Home All Groups Group Topic Archive Search About

convert flat file to native file format for bcp

Author
8 Dec 2005 11:03 PM
mar
Hello,

We bulk insert terabytes of data in delimited flat files every day. I
recently heard from our DBA that using bcp especially in native format
would result in reduction in file size and much faster inserts. Since
we transfer these files across the network, I think we would save a lot
of bandwidth as well by producing native mode files.

Is there an API to convert the files in character mode to native
mode/unicode native mode? What are the caveats? I would be grateful for
a few pointers to where I should start looking.

Thanks,
mar

Author
9 Dec 2005 5:57 AM
Steve Kass
Mar,

I don't know of any documentation of the format of native bcp
files, nor do I know of an API to convert a text file to one.

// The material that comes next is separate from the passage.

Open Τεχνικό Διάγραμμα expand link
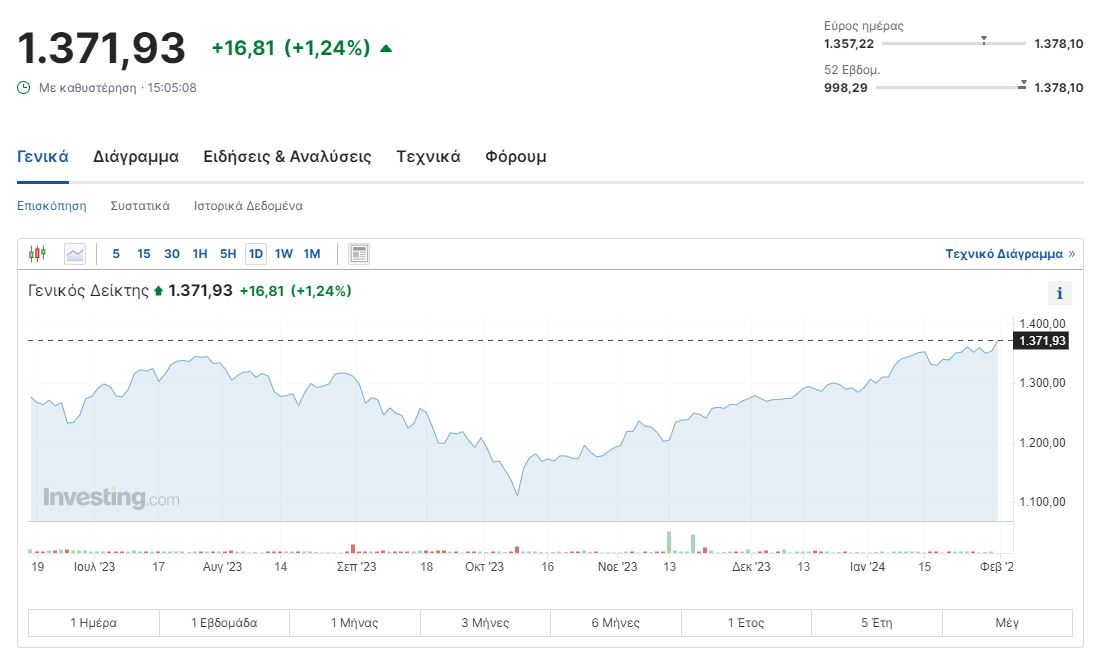Screen dimensions: 1093x653 click(x=1010, y=254)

However, I assume a bcp-able native file has a straightforward
structure that matches how SQL Server stores data in table rows
(which is documented).  If so, it should be a simple matter to write
a conversion program in C++ or awk that could be run before the
file is pulled down.  To do this, I would generate native files from
the data you have, then study them in a hex editor to discern their
underlying format.  You might also want to compare them with
a dump of the destination table without any indexes, in the hope
they are the same, and you can use the existing documentation
about how data is stored in a non-indexed table.  You can look
at this with DBCC PAGE.

Caveats would be any special cases you don't know about
(there is probably special handling of text, ntext, and image,
for example), and the smallest error in your conversion program
would likely corrupt the native file or cause the import to give
wrong results.

I've posted threads in the past to show how to dump the
table data using DBCC PAGE (adapted from Kalen Delaney's
Inside Sql Server 2000:

http://groups.google.com/groups?hl=en&q=kass+%22dbccpageout%22+m_nextpage

Steve Kass
Drew University

mar wrote:

Show quote
>Hello,
>
>We bulk insert terabytes of data in delimited flat files every day. I
>recently heard from our DBA that using bcp especially in native format
>would result in reduction in file size and much faster inserts. Since
>we transfer these files across the network, I think we would save a lot
>of bandwidth as well by producing native mode files.
>
>Is there an API to convert the files in character mode to native
>mode/unicode native mode? What are the caveats? I would be grateful for
>a few pointers to where I should start looking.
>
>Thanks,
>mar
>

>
Author
9 Dec 2005 11:16 AM
Robert Klemme
Steve Kass wrote:
Show quote
> Mar,
>
> I don't know of any documentation of the format of native bcp
> files, nor do I know of an API to convert a text file to one.
>
> However, I assume a bcp-able native file has a straightforward
> structure that matches how SQL Server stores data in table rows
> (which is documented).  If so, it should be a simple matter to write
> a conversion program in C++ or awk that could be run before the
> file is pulled down.  To do this, I would generate native files from
> the data you have, then study them in a hex editor to discern their
> underlying format.  You might also want to compare them with
> a dump of the destination table without any indexes, in the hope
> they are the same, and you can use the existing documentation
> about how data is stored in a non-indexed table.  You can look
> at this with DBCC PAGE.

Question is whether it's worth the effort.  I don't think import
performance will improve if files have to be read, converted to native,
written and then read again (as native file).  ASCII CSV files usually
have quite good compression ratios so I suggest to simply gzip files for
transfer and uncompress them prior to bulk loading (or even use a piped
version of that if bcp supports reading from stdin).

Kind regards

    robert
Author
9 Dec 2005 9:57 PM
Erland Sommarskog
mar (marvind***@yahoo.com) writes:
> We bulk insert terabytes of data in delimited flat files every day. I
> recently heard from our DBA that using bcp especially in native format
> would result in reduction in file size and much faster inserts. Since
> we transfer these files across the network, I think we would save a lot
> of bandwidth as well by producing native mode files.
>
> Is there an API to convert the files in character mode to native
> mode/unicode native mode? What are the caveats? I would be grateful for
> a few pointers to where I should start looking.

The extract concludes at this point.